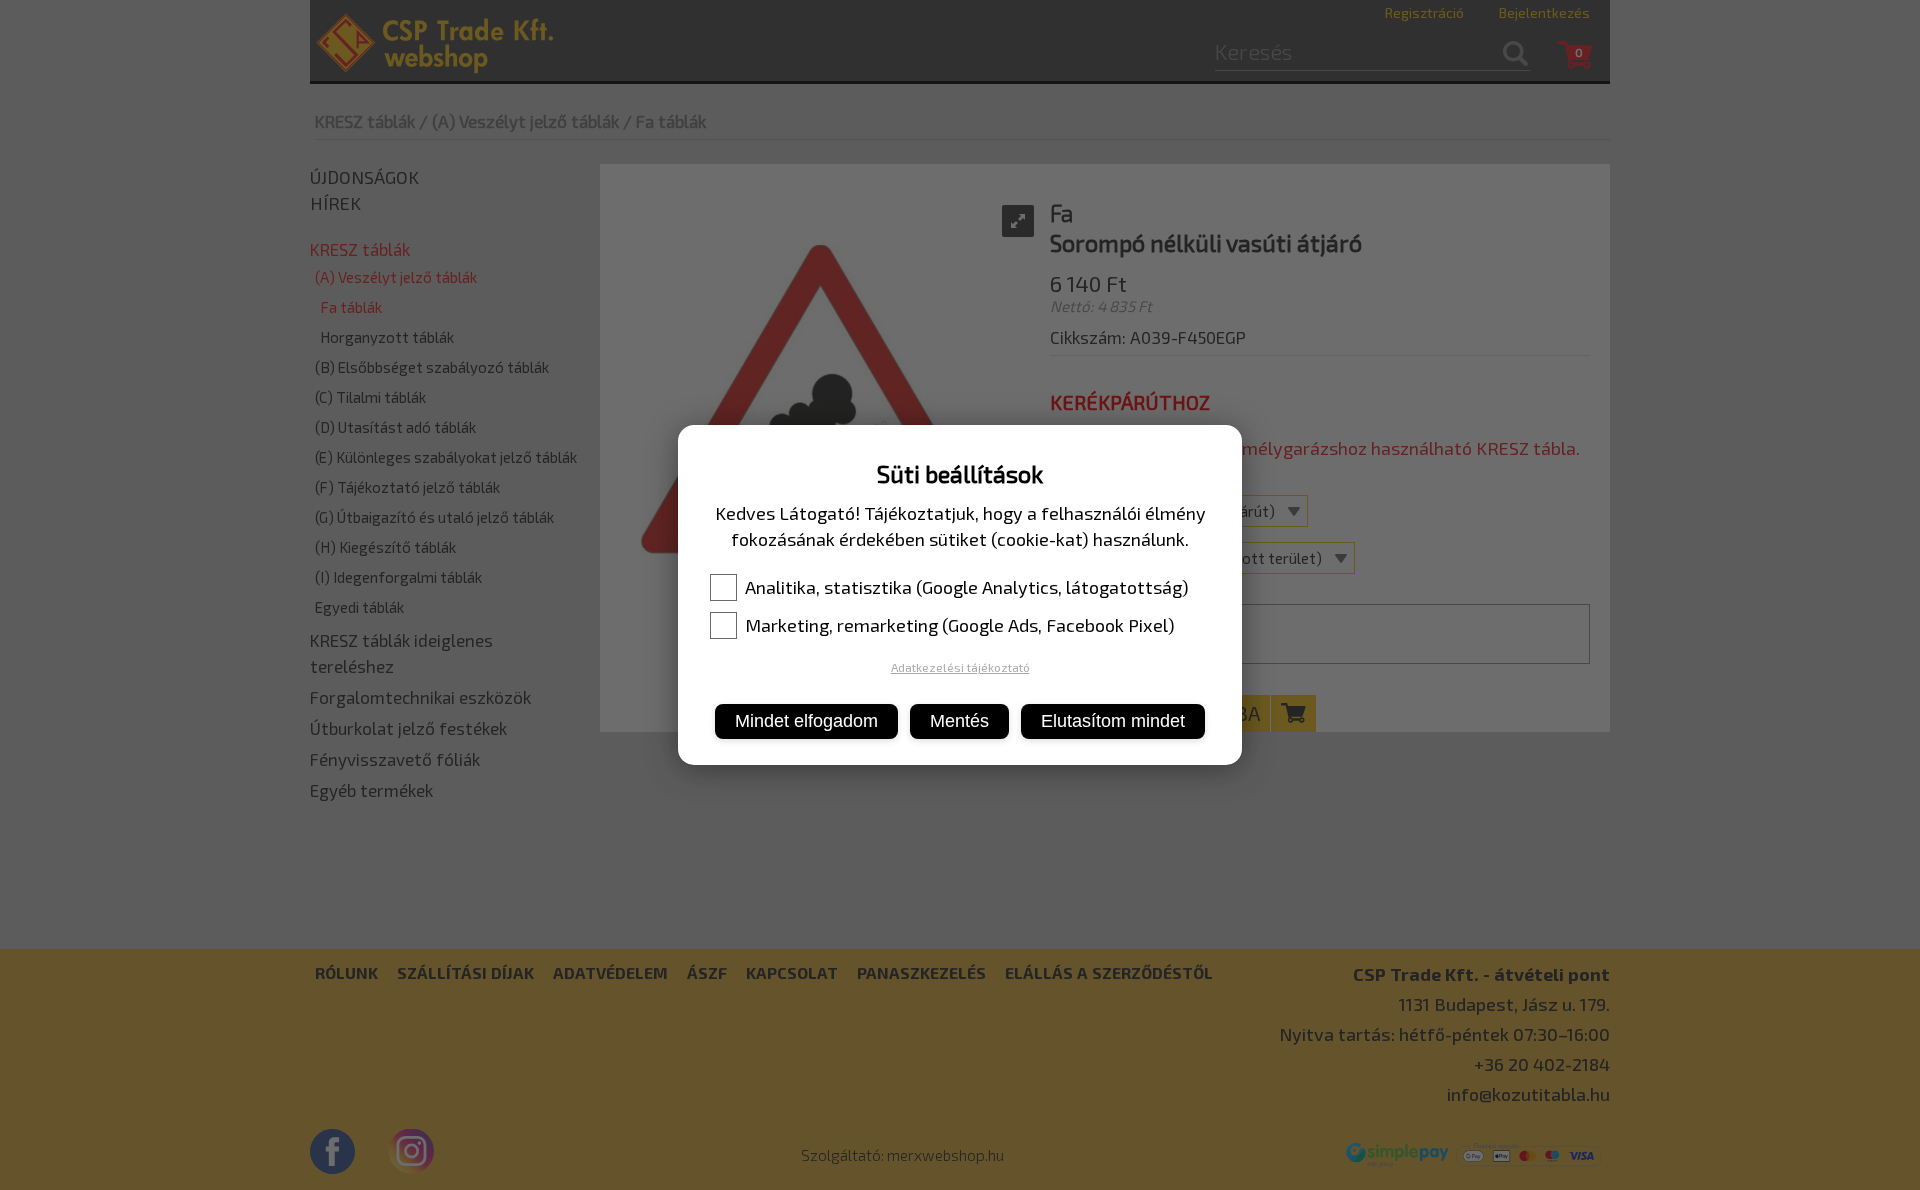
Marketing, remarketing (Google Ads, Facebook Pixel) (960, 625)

━━━━━━━━━━━━━━━━━━━━

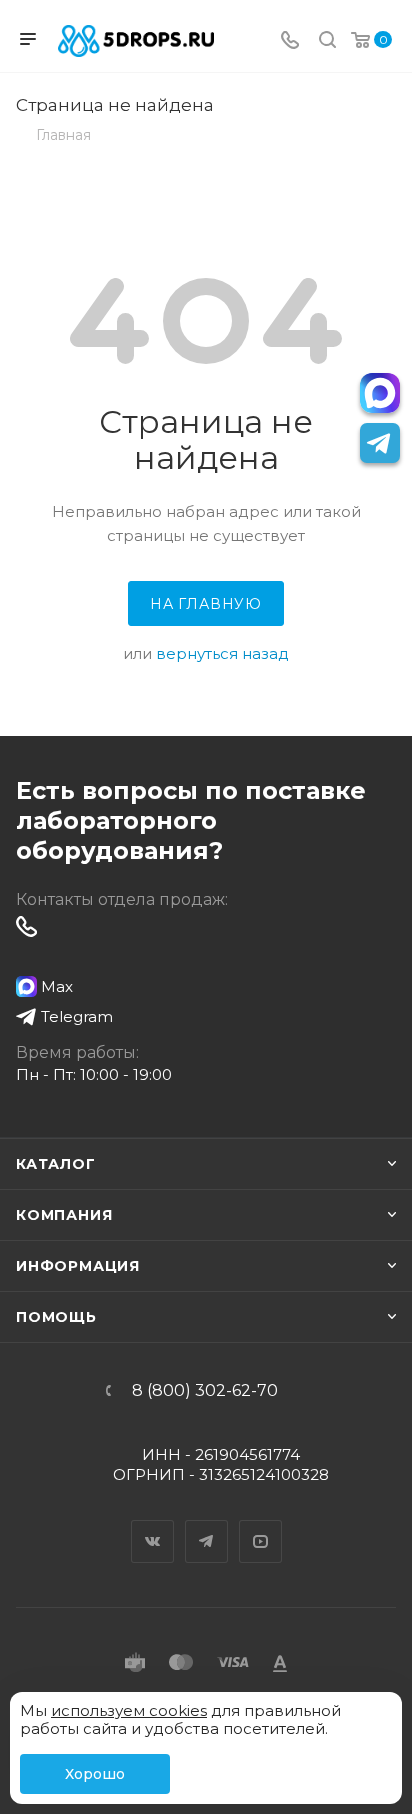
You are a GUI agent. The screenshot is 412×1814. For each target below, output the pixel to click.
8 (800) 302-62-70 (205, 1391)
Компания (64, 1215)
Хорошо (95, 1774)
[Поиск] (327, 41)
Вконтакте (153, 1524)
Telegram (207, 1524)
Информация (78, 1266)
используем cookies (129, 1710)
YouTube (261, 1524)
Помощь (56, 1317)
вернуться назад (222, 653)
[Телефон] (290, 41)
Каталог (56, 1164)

━━━━━━━━━━━━━━━━━━━━

*Problem to solve*. Among the lines above, find the one with "Хорошо (95, 1774)" and the one with "Каталог (56, 1164)". Quote both and everything between them, exactly.

*Exercise response*.
Хорошо (95, 1774)
[Поиск] (327, 41)
Вконтакте (153, 1524)
Telegram (207, 1524)
Информация (78, 1266)
используем cookies (129, 1710)
YouTube (261, 1524)
Помощь (56, 1317)
вернуться назад (222, 653)
[Телефон] (290, 41)
Каталог (56, 1164)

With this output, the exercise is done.